# Kit Values



## Ralph Haus (Jan 25, 2017)

There has been a recent posting on my local Craig's List offering many unbuilt model kits. Many are aircraft, ships, and various military equipment. I have been communicating with the individuals family and have yet to get them to price any of the items; complete groupings or individual models? I will assume that they are waiting for offers? Thus my question. How does one fairly price/offer on any given model. Some, if researched as new purchases like on Amazon, are in the $40 to upwards of $80 range. I am still climbing through the list so I don't have a good feel for their complete 'retail' values. But what, in your opinions, would be a good starting offering range? Most likely in % of current retail value? I'm not really 'needing' any more shelf fillers, but I would hate to miss an opportunity to get a reasonable price as well.


----------



## T Bolt (Jan 25, 2017)

I would take a look at what the various kits are going for on ebay to get a rough idea of what they're going for.


----------



## fubar57 (Jan 25, 2017)

This site sells and buys old kits so you can check the prices and compare

Plastic Model Kits, airplane models, boat models, car models for sale from Revell, Monogram, Aurora, Tamiya, Hasegawa and more.


----------



## Ralph Haus (Jan 25, 2017)
== == ==
REQUIRED TASK
Continue the forum thread on pricing unbuilt model kits, starting with the next post. The data that comes next has no connection to the forum thread on pricing model kits.

AVAILABLE DATA
== == ==
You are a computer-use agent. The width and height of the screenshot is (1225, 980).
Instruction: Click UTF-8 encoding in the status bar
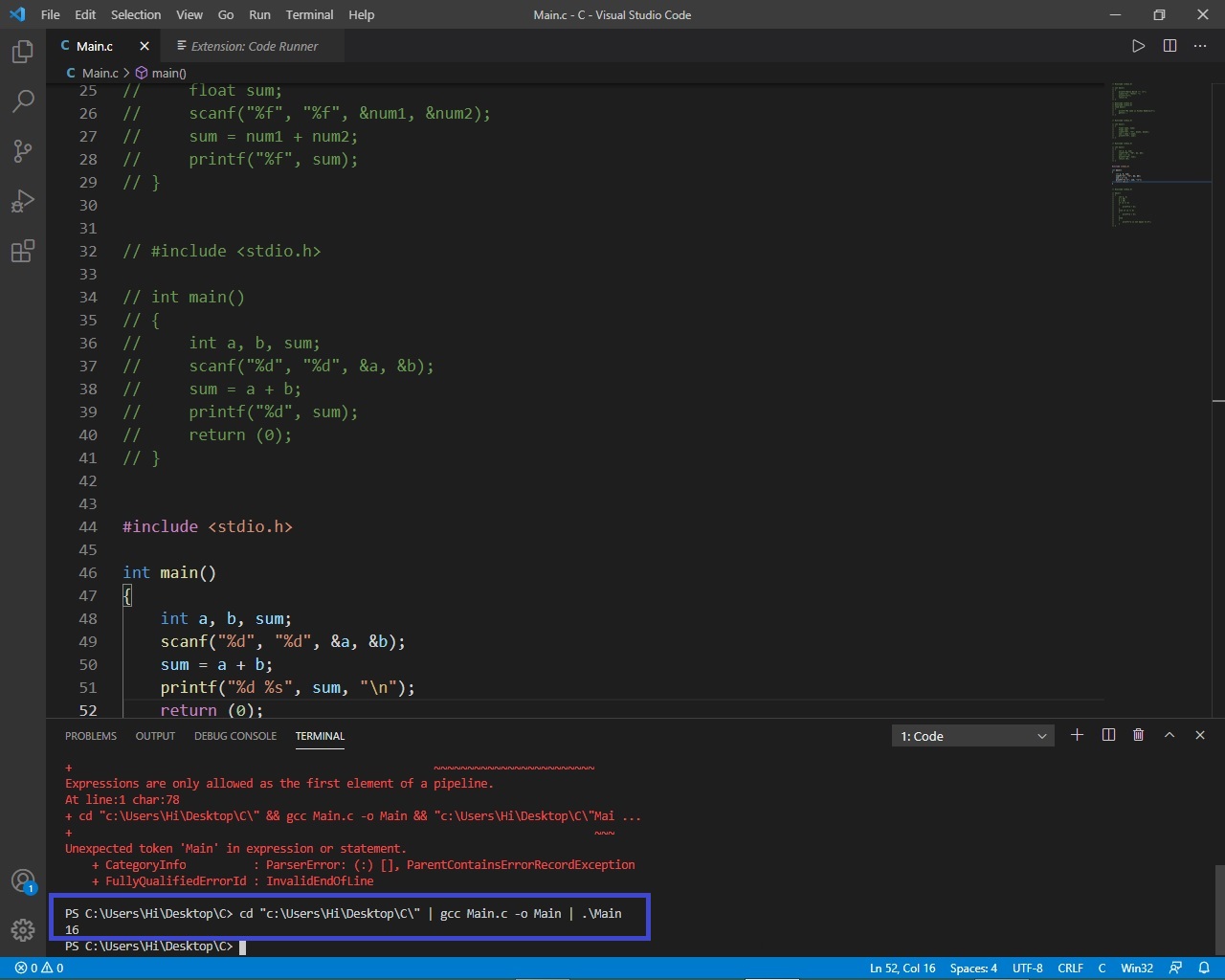(x=1027, y=968)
== == ==
RESPONSE
I have been doing some research, and there are hundreds of models! So it's not going quickly. Many of the models are previous releases and the kit model numbers are not currently being offered on retail sites. Ebay is hit and miss. Fubar - I will go to your suggested site and see if I can find some. Perhaps I can derive a ratio of retail-to-offer prices based on what I can find.


----------



## fubar57 (Jan 25, 2017)

If you want to check the lineage of kits this site is pretty good
Kit Database - Scalemates, scale modeling database


----------



## A4K (Jan 28, 2017)

Good advice from all here.

I would say it depends on the availability of the kit. A rare one can go for many times it's original value purely for that reason, regardless of quality of the moulding. 

Agree with all to check E- bay etc for a general idea, aswell as asking here: myself and many others here would probably be able to tell you straight away how common a kit is, it's origins, and probably even a current fair price.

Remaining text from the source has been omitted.